Note that Snowflake does not support classification on shared tables and shared schemas from the consumer’s side. If a table is created by the provider and placed into the provider’s outbound share, the classification will work only if it is called from the provider’s side.
You can classify table and view columns for all supported data types except for the following data types:
ARRAY
BINARY
GEOGRAPHY
OBJECT
VARIANT
Note that you can classify a column with the VARIANT data type when the column data type can be cast to a NUMBER or STRING data type. Snowflake does not classify the column if the column contains JSON, XML, or other semi-structured data.
VECTOR
If a table contains columns that are not of a supported data type or the column contains all NULL values, the classification process ignores the columns and does not include them in the output.
Important
If your data represents NULL values with a value other than NULL, the accuracy of the classification results may be impacted.
Recommendations¶
To capitalize on the Classification feature and optimize your PII data tracking capabilities, do the following:
- Validation:
Query Account Usage views first:
ACCESS_HISTORY: determine the table and view objects that are accessed most frequently.
OBJECT_DEPENDENCIES: determine metadata references between two or more objects.
Use the query results to prioritize schema-level or database-level assignment of the Classification system tags.
- Column names:
Use sensible column names in your table objects and train table creators to adhere to internal table creation guidelines.
- Data types:
Use sensible data types for columns. For example, an AGE column should have the NUMBER data type.
- VARIANT:
If a column has a VARIANT data type, use the FLATTEN command on the column prior to classifying the table.
Classify tables and schemas¶
After you’ve defined any custom classifiers that you want to use, you’re ready to classify your sensitive data. You can use the following approaches:
Manually classify a specific table. You can start the classification process using Snowsight or by executing a SQL command.
Set up a classification profile for a schema so the tables in the schema are automatically classified.
Manage sensitive data classification¶
Privilege reference¶
The privilege model for Data Classification enables the data privacy administrator to determine which personas can classify tables and tag columns. For example, a single role can have all of the necessary privileges, or the data privacy administrator can delegate grants to different roles to satisfy separation of duties (SoD) requirements. One example of a viable grant combination is shown in the Get started classifying data section of Classify sensitive data manually.
As an administrator, you have different options depending on how you want to manage which roles or personas are involved. The options provide flexibility in the governance posture that you wish to adopt.
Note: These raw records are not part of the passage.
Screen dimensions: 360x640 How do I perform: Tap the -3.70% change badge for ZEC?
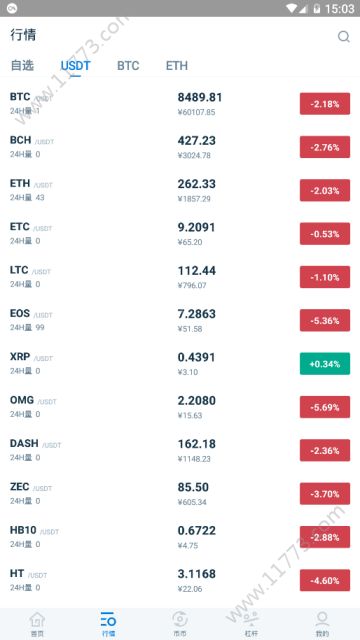325,493
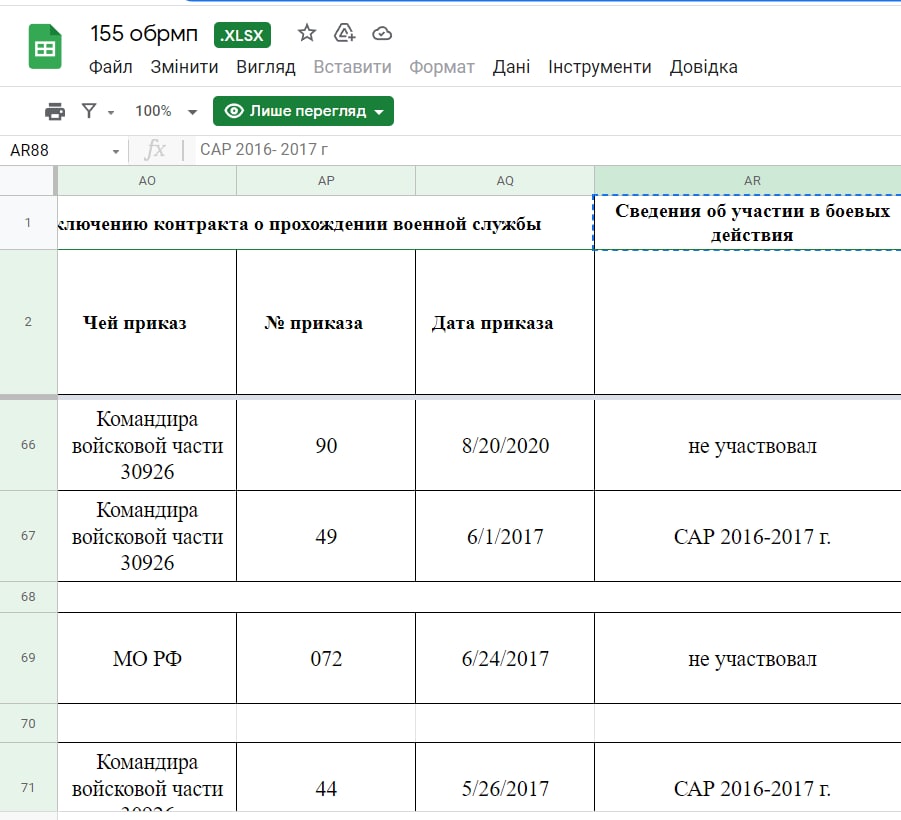The height and width of the screenshot is (820, 901).
Task: Open the Довідка menu
Action: point(703,67)

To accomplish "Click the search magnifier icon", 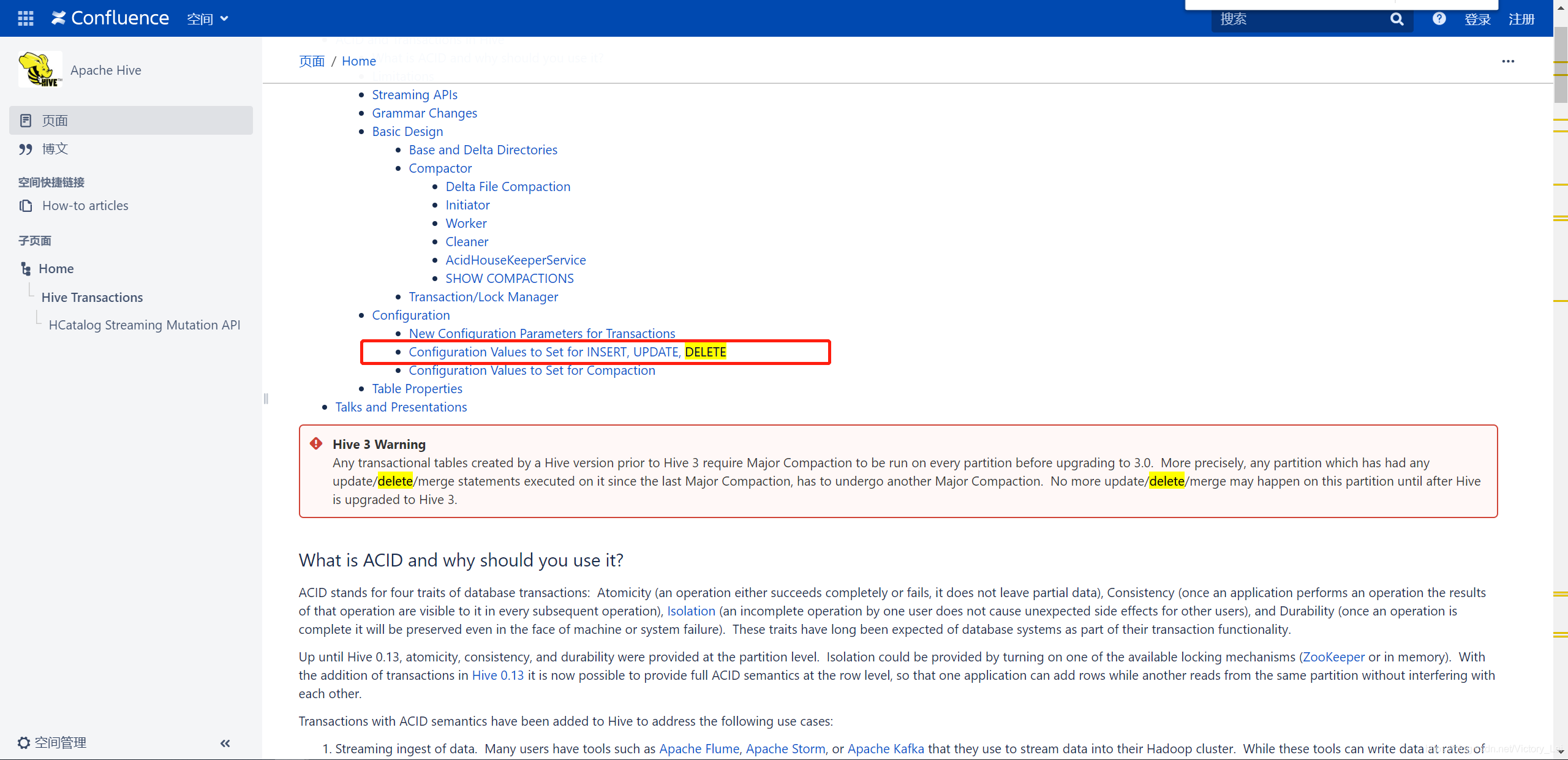I will coord(1396,19).
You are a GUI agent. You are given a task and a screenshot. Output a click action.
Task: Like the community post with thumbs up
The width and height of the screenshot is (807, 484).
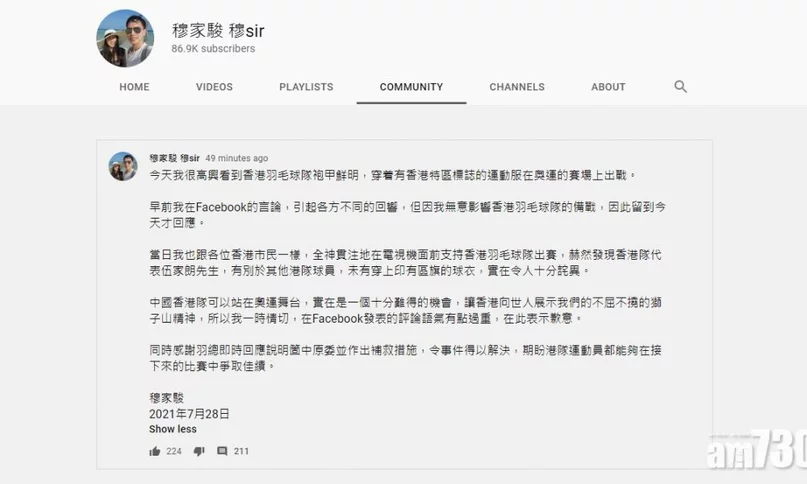click(155, 451)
For example:
The table owner (the role with the OWNERSHIP privilege on the table) can classify the table and set system tags on the columns.
A custom role that has the SELECT privilege on the table and the APPLY TAG privilege on the account can classify the table and set system tags on the columns.
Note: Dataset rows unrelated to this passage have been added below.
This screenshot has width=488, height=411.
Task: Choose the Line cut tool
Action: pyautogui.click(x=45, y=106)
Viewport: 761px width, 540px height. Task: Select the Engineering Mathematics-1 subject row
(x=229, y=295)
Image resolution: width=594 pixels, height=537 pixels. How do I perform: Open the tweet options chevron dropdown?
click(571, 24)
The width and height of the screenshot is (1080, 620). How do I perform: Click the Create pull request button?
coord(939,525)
If you want different roles or personas to be involved with classifying and tagging columns, you could grant the SELECT privilege on the table to one role and the APPLY TAG privilege on the account to a different role.
This following table summarizes the different grant options to classify a table, set the Data Classification system tags on columns, and do both of these tasks:
Privilege or role |
Classify table(s) |
Set system tags on columns |
---|---|---|
SELECT on the table or view. |
✔ |
|
OWNERSHIP on the table. |
✔ |
✔ |
APPLY TAG on the account. |
✔ |
|
ACCOUNTADMIN role. |
✔ |
|
OWNERSHIP on the database or schema. |
Important
Classifying tables requires a running warehouse. The role that is used to classify a table must have the USAGE privilege on a warehouse at a minimum.
You can grant the SNOWFLAKE.GOVERNANCE_VIEWER database role to an account role to enable users with that account role to query the DATA_CLASSIFICATION_LATEST view to see the most recent results of a classified table.